Yeni dönemin İl Genel Meclisi toplantısını ilk kez izledim. CHP’li ve MHP’li üyelerde, “kabus dolu” beş yılın rövanşını almış olmaktan / iktidarda olmaktan kaynaklanan ruh dinginliği ve kendine güven duygusu hemen fark ediliyor.
“Koalisyon’dan koltuk operasyonu
Geçen hafta, CHP Grup Başkanı İlhan Buğdaycı bana CHP’nin MHP’nin ve AKP’nin Grup odalarını göstermişti.
CHP ve MHP grup odalarında EVKUR’dan alınmış sandalyeler; AKP Grubu odasında lüks denecek koltuklar vardı. “CHP-MHP Koalisyonu”nun ilk icraatı, bir operasyon düzenleyerek, söz konusu eşitsizliği ortadan kaldırmak olmuş. Operasyon sonunda, bütün grup odaları tek tip sandalyelere kavuşturulmuş.
Meclis’teki eşitsizlik derseniz, “CHP-MHP Koalisyonu” lehine giderilmiş. Gündeme getirilen konularda olduğu gibi, alınan ya da alınacak kararlarda da, CHP ve MHP’liler ilke olarak birlikte davranmaya karar vermiş görünüyorlar.
Koltuk konusundaki eşitsizlik Meclis Salonu dışında giderilmiş olabilir. Ancak, Meclis Salonu’nda bulunan koltuklardan, Meclis Üyelerine “layık görülen”lerle Basın mensuplarına “reva görülen”ler arasında dağ kadar fark var. Meclis üyelerinin koltukları tekerlekli; Basın mensuplarına ayrılan koltukları ise çabalat çabalatabilirsen. Sağa sola hareket etmek istediğinizde koltukları kaldırmak zorunda kalıyorsunuz. Bel fıtığınız filan varsa vay halinize…
Böyle söyledik diye İl Genel Meclisi’nin, İlimizin bu en yüce kurumunun toplantı salonunun öyle konforlu filan olduğunu sanmayın. Meclis Salonu kalabalık bir talebe grubunun sığdırıldığı büyükçe bir sınıfı andırıyor. Toplantı esnasında salona dışardan gelen birinin ilk tepkisi “öfff, fena kokuyor” şeklinde oluyor.
Muratpaşa ve Kepez Meclis Salonlarında da toplantı izledik. Bu iki ilçe belediyemizin Meclis Salonları İl Genel Meclisi’ninkiyle karşılaştırıldığında epey aristokrat kaçıyor.

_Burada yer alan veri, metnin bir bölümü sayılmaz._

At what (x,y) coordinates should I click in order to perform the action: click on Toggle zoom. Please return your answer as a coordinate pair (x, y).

Büyükşehir Meclisi bir tür gösteri şeklinde izlendiğinden salondaki konfordan daha çok izleyiciyi salonun aurası ilgilendiriyor.

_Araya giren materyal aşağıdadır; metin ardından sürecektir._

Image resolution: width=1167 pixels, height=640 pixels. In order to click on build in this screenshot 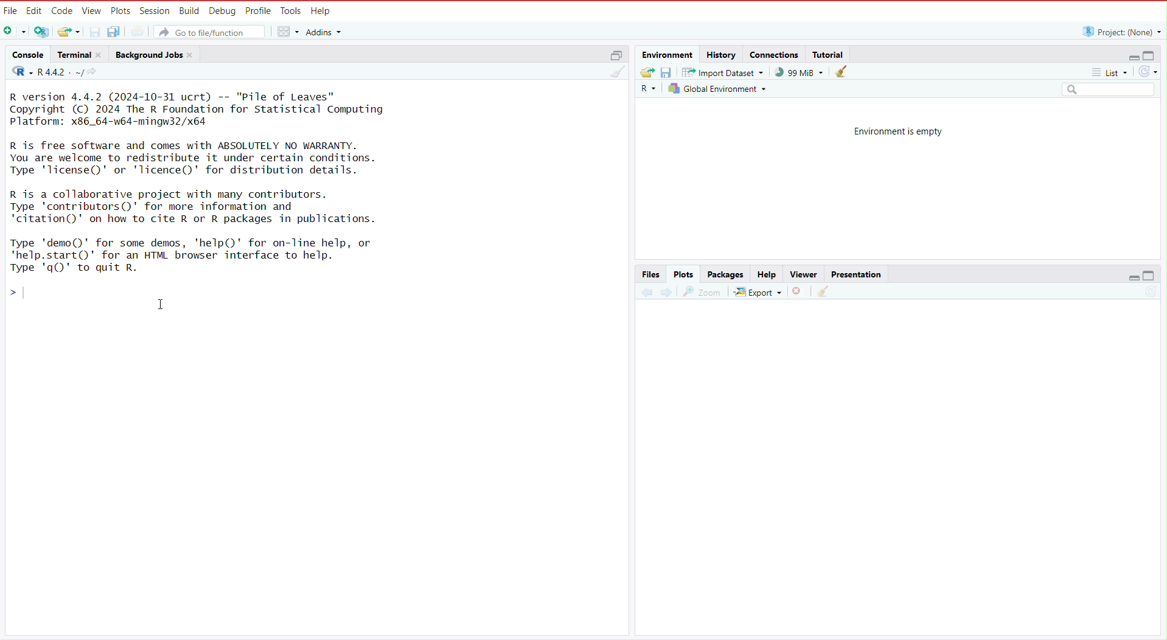, I will do `click(189, 10)`.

Erkekler meclisine kadınsız demokrasi
Belediye Meclis Üyelerimiz arasında da yarı kentli yarı kasabalı yarı köylü tipler olsa da İl Genel Meclisi’nde bu tipler Belediye Meclislerinin aksine Mecliste çoğunluğu oluşturuyor.
Pehlivan enseli, Yahya Kemal gövdeli, XXXXLLLL beden insan irileri arasında üç kadın üye sırıtıp kalıyor: Songül Başkaya, Gülay Bolatay ve Gülsüm Özer, kocaman dağlar arasında kaybolup gitmiş küçücük bir ovayı andırıyor. Üç kadın üyenin üçü de CHP’li. Amacımız kara mizah yapmak olsaydı bu durumun CHP açısından gurur verici olduğunu söyleyebilirdik. Atatürk’ün Türk Kadını’na seçme seçilme hakkını modern demokrasinin simgesi haline gelmiş ülkelerden önce vermiş olmasıyla ne kadar övünürseniz övünün, bu durum sadece yerel demokrasimiz açısından değil, kadınlar açısından da yüz kızartıcı. 75 Meclis Üyesinin 72’si erkek sadece 3’ü kadınsa ve de bu manzara “turizmin başkenti” “dünya kenti” “dünya markası” denilen bir kente aitse varın siz gerisini düşünün.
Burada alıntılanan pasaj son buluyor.